Die Begründung, warum der V. Zivilsenat womöglich nicht überzeugt und aus Sicht der Wohnungseigentümer ärgerlich ist, ist jüngst beispielsweise bei KG Berlin, Beschluss v. 29.3.2023,10 W 33/23 nachzulesen. Es heißt dort u. a.:

  • Richtig ist, dass die Gerichte zur Überprüfung des Beschlusses nach § 28 Abs. 2 Satz 1 WEG gegebenenfalls auch die Jahresabrechnung prüfen müssen. Diese Überlegung ändert aber nichts am Streitgegenstand, der für das Interesse der klagenden Partei allein entscheidend ist.
  • Die "Abrechnungssumme" sagt nichts darüber aus, was die Gemeinschaft der Wohnungseigentümer nach § 28 Abs. 2 Satz 1 WEG zu erlangen sucht.
  • Die Argumentation, es gehe den Wohnungseigentümern um die Richtigkeit der Jahresabrechnung und vor allem um die in ihr angewandten Umlageschlüssel, trägt nicht einmal im Ansatz. Denn weder die inhaltliche Richtigkeit der Jahresabrechnung noch die von der Verwaltung zur Errechnung der Kosten der Gemeinschaft der Wohnungseigentümer eingesetzten Umlageschlüssel werden vom Anfechtungskläger bei einer Anfechtungsklage gegen einen Beschluss nach § 28 Abs. 2 Satz 1 WEG angegriffen.
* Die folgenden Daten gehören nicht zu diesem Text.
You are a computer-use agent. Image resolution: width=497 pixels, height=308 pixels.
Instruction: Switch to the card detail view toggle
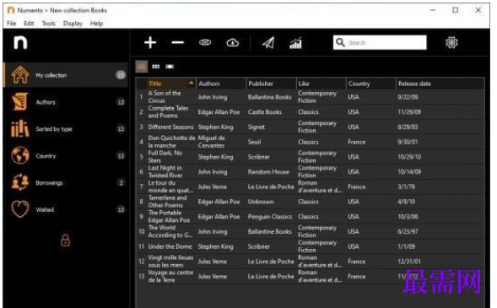(x=170, y=67)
Was ist für die Verwaltung besonders wichtig?

Die Frage, wie sich der Gebührenstreitwert berechnet, ist für die Verwaltung untergeordnet. Die Verwaltungen sollten diesen Fragenkreis aber beobachten, um im Einzelfall einen Wohnungseigentümer über die Kosten einer Anfechtungsklage wenigstens grob eine Auskunft geben zu können. Folgt man dem BGH – für Praktiker immer ein guter Weg! – wäre einem Wohnungseigentümer zu sagen, dass sich die Kosten des Rechtsstreits bei der Anfechtung des Nachschuss-Beschlusses in der Regel anhand der 7,5-Fachen Abrechnungssumme errechnen.